Sayeed Mirhassan Mahdawi, the editor of the weekly newspaper Aftab, which is based in the capital, Kabul, and his deputy editor Ali Payam Sistany were arrested on June 17 after publishing an article entitled "Holy Fascism," which was deemed "an offense to Islam" by Afghanistan's Supreme Court. The court ordered the arrests of the two journalists, and banned the newspaper from further publication. [For more information, see CPJ's June19 letter].
Afghan president Hamid Karzai said in an interview today with the BBC's Persian Service that he had personally ordered the release of the two journalists pending their trial. Karzai defended the charges, saying, "freedom of expression must not violate the religious beliefs of the Afghan people and the national interests of the Afghan people." He said that he had ordered an investigation into the article, and that the detention of the journalists was a necessary part of that investigation.

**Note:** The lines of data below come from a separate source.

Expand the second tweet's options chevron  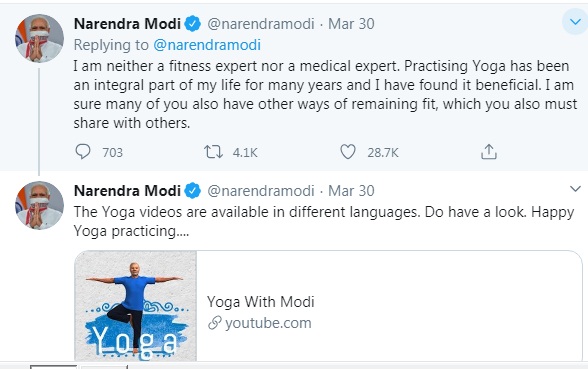pos(575,189)
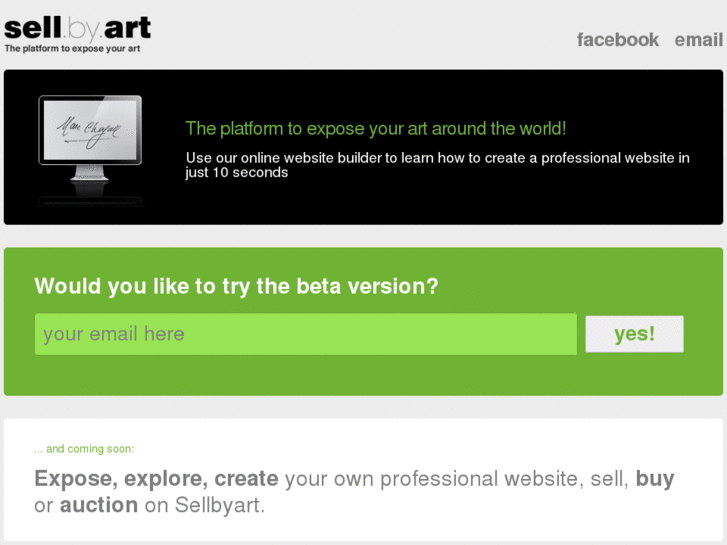
Task: Click the sell.by.art logo
Action: (77, 29)
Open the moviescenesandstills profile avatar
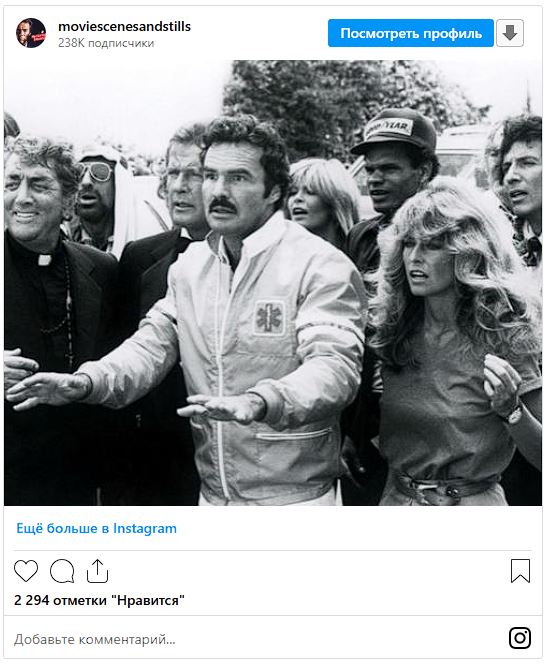The image size is (547, 664). pos(31,33)
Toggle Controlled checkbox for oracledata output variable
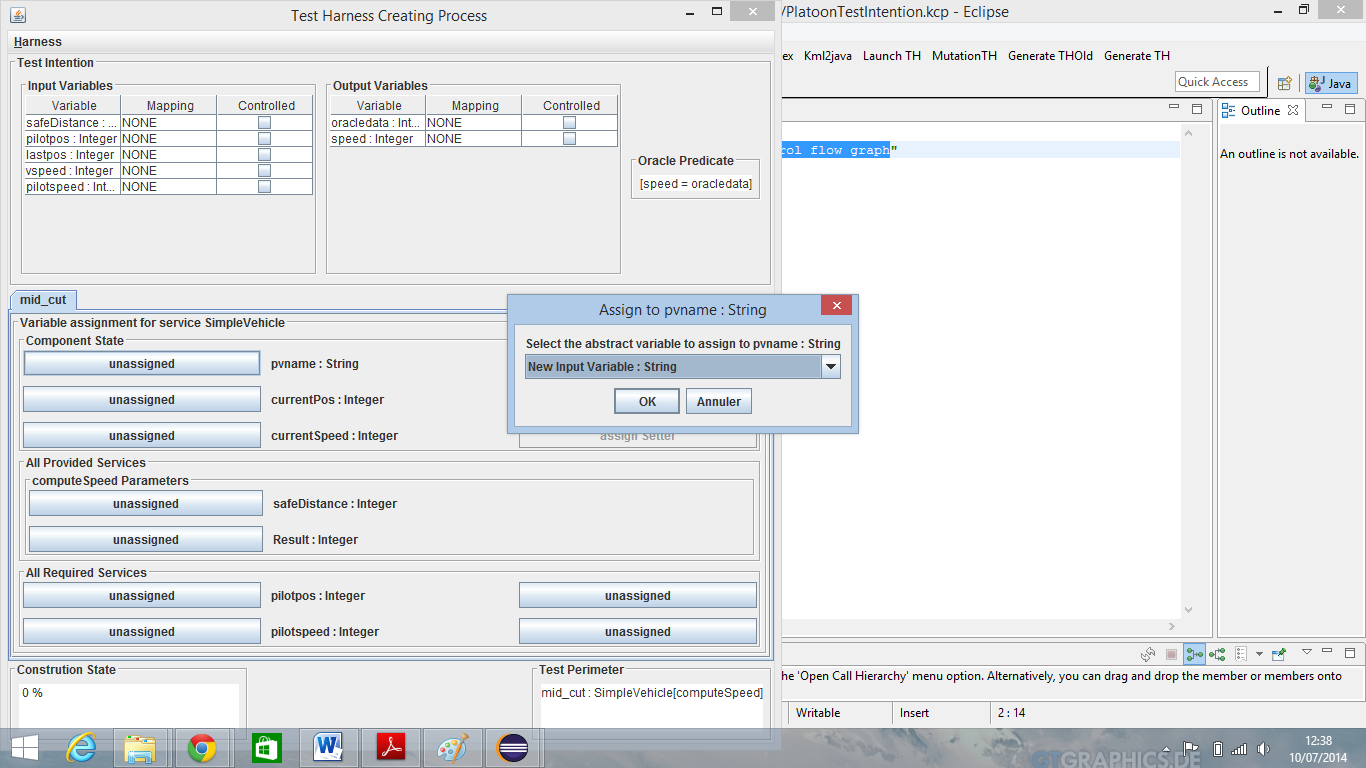1366x768 pixels. pos(570,123)
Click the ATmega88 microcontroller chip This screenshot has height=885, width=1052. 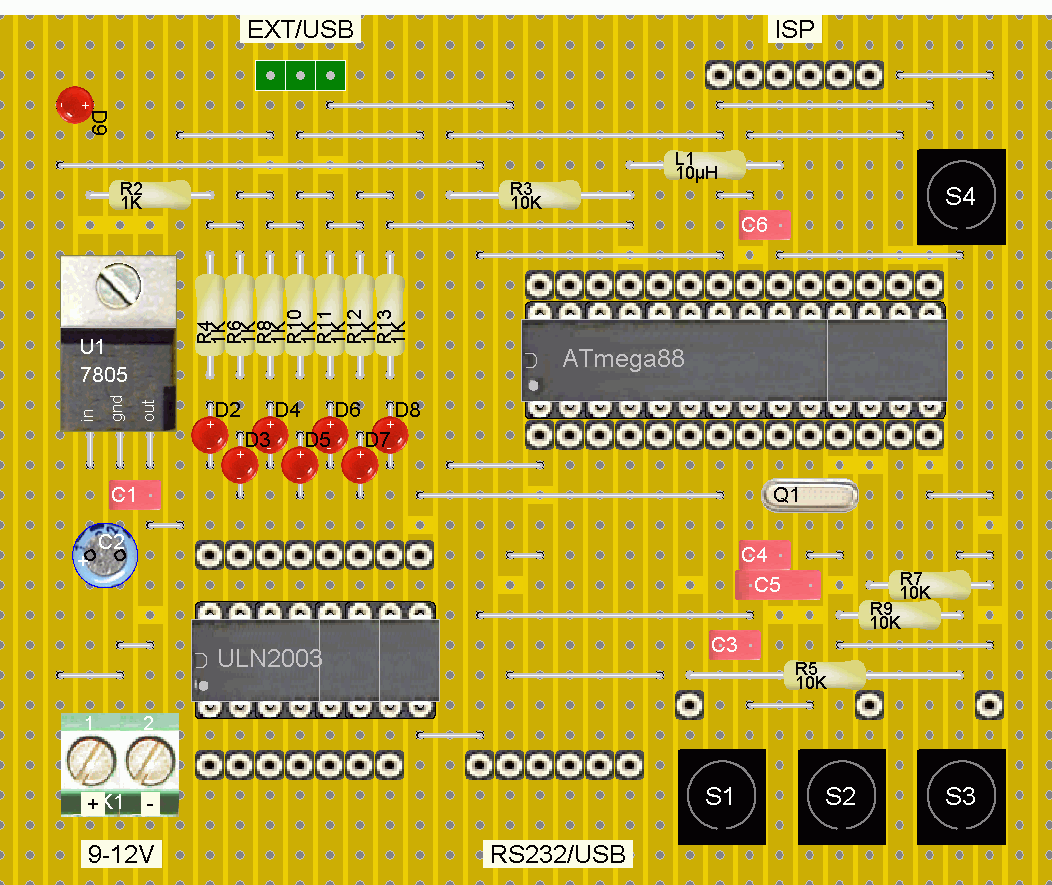coord(735,360)
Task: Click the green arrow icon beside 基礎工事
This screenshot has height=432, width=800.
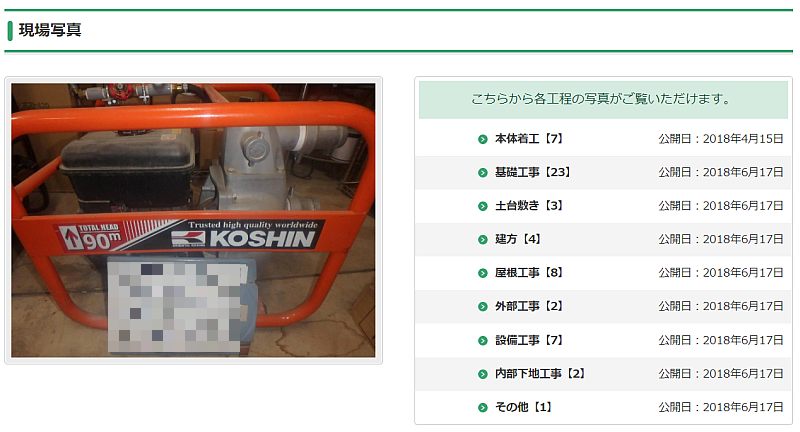Action: [x=483, y=172]
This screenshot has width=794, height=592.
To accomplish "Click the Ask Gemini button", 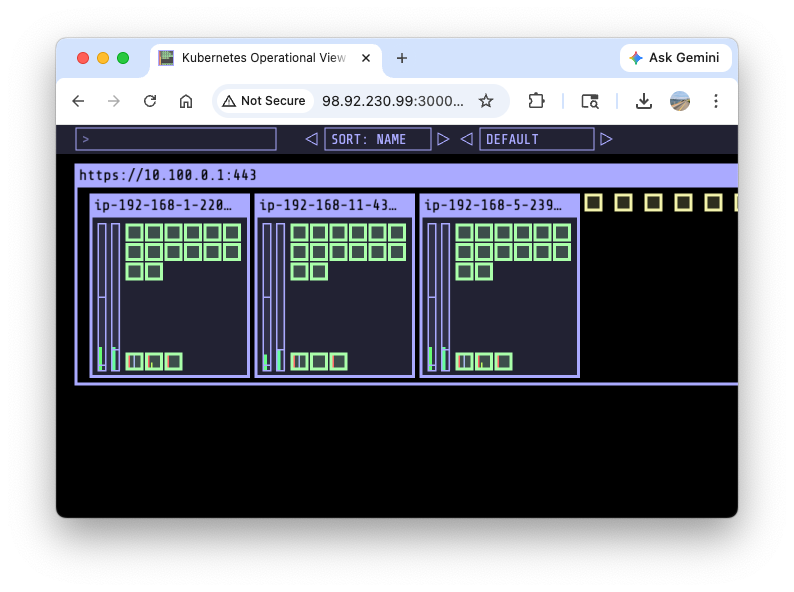I will click(674, 58).
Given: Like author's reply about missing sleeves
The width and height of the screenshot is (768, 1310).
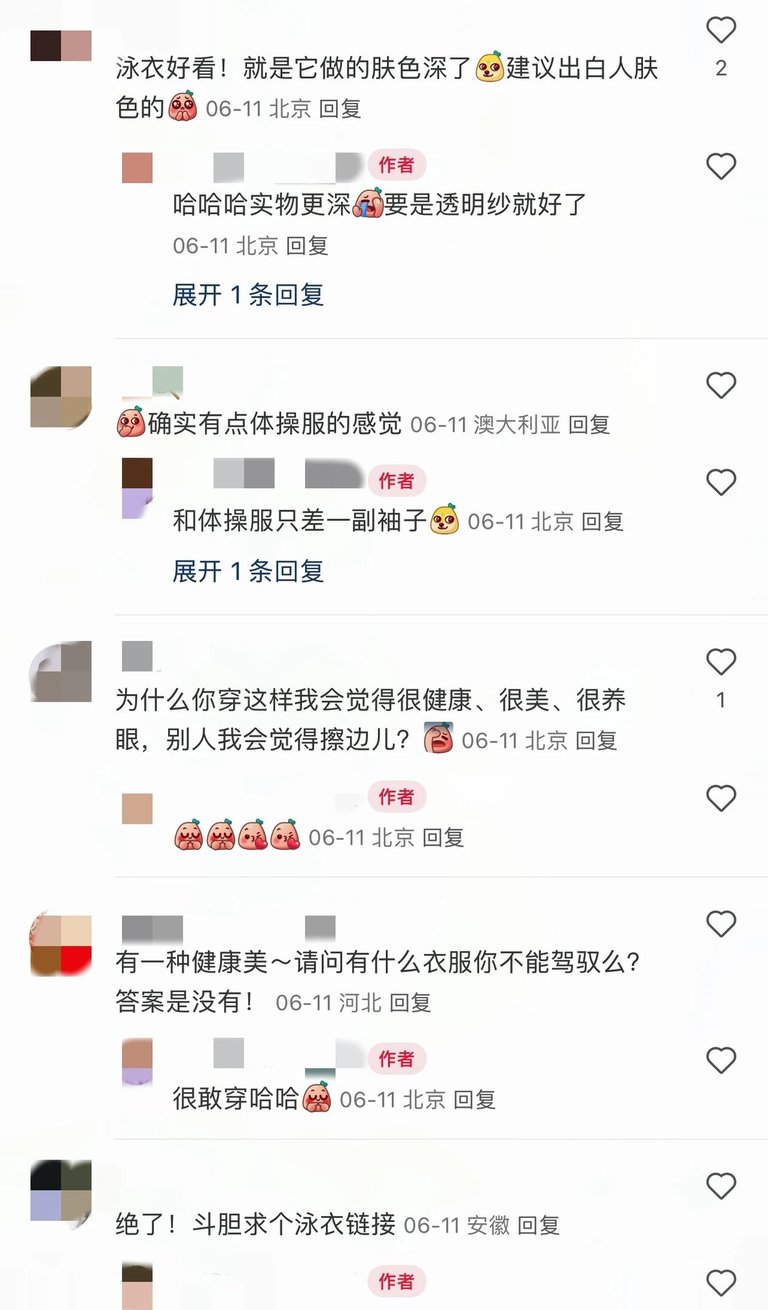Looking at the screenshot, I should click(721, 483).
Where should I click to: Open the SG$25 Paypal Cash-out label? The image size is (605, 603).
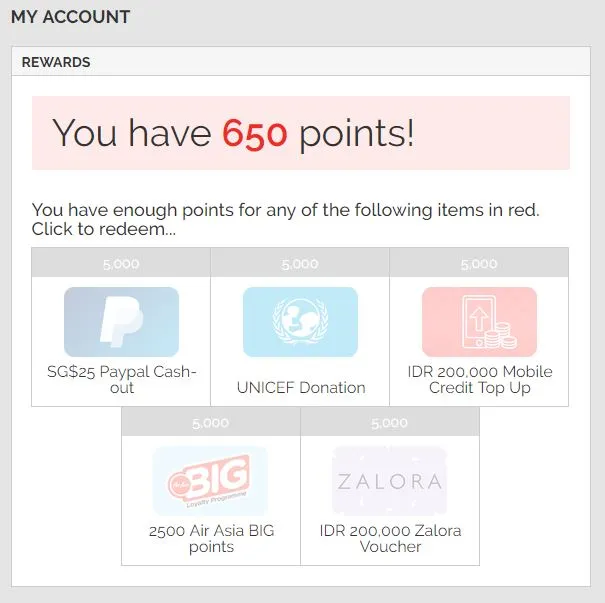(x=121, y=379)
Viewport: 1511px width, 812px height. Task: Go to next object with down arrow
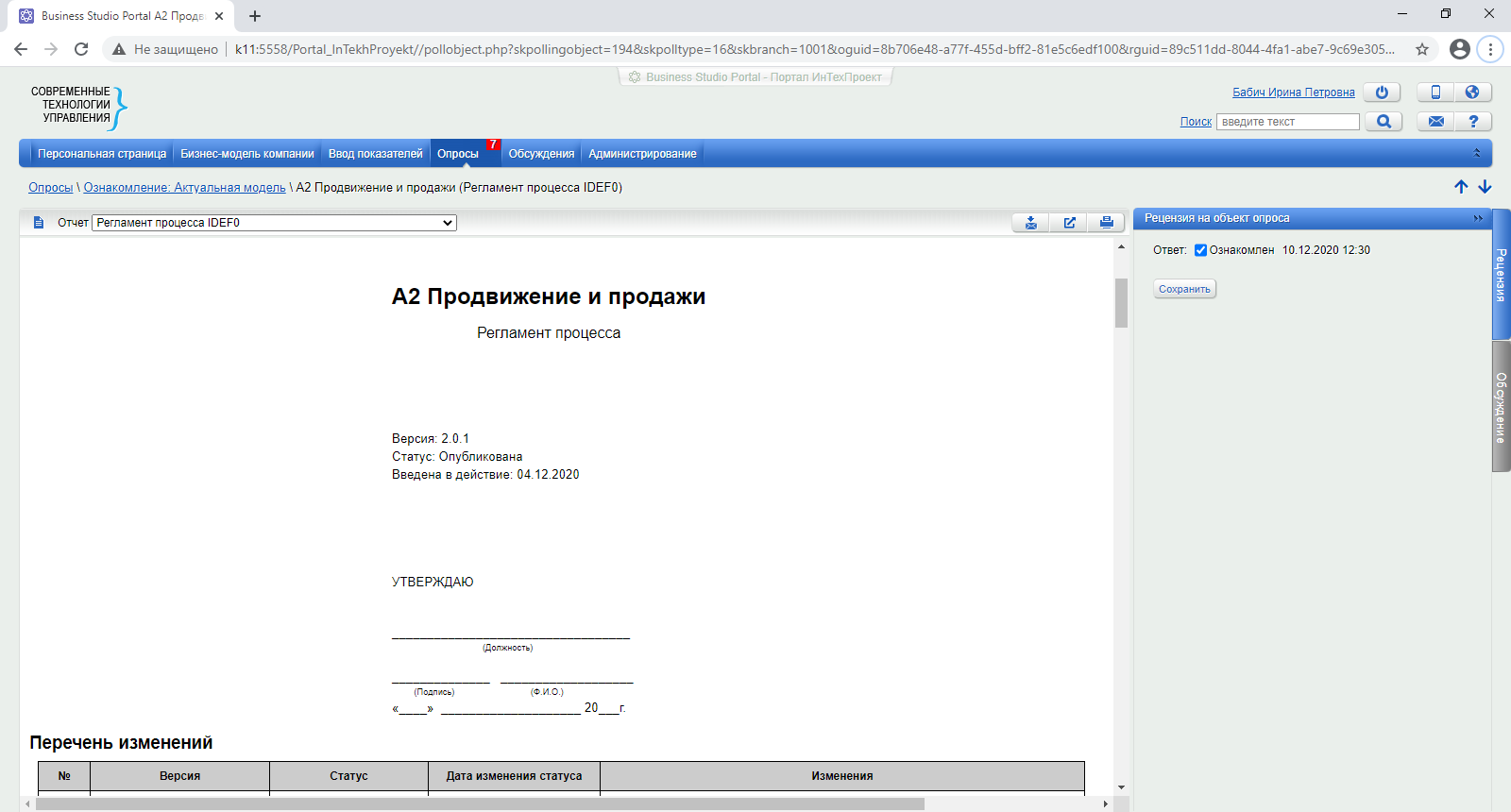point(1485,187)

"While the release of Mahdawi and Sistany from prison is a positive development," said CPJ executive director Ann Cooper, "until the charges against them are dropped and new laws protecting the rights of journalists to do their jobs without fear of reprisal are established, Afghanistan will continue to be a hazardous place for the media."
The chairman of Afghanistan's Supreme Court, Mowlawi Fazl Hadi Shinwari, told the Afghan Islamic Press news agency yesterday that a trial against the journalists would take place in accordance with Islamic law, or sharia, and that the case against them would be presented in a lower court in Kabul in the near future.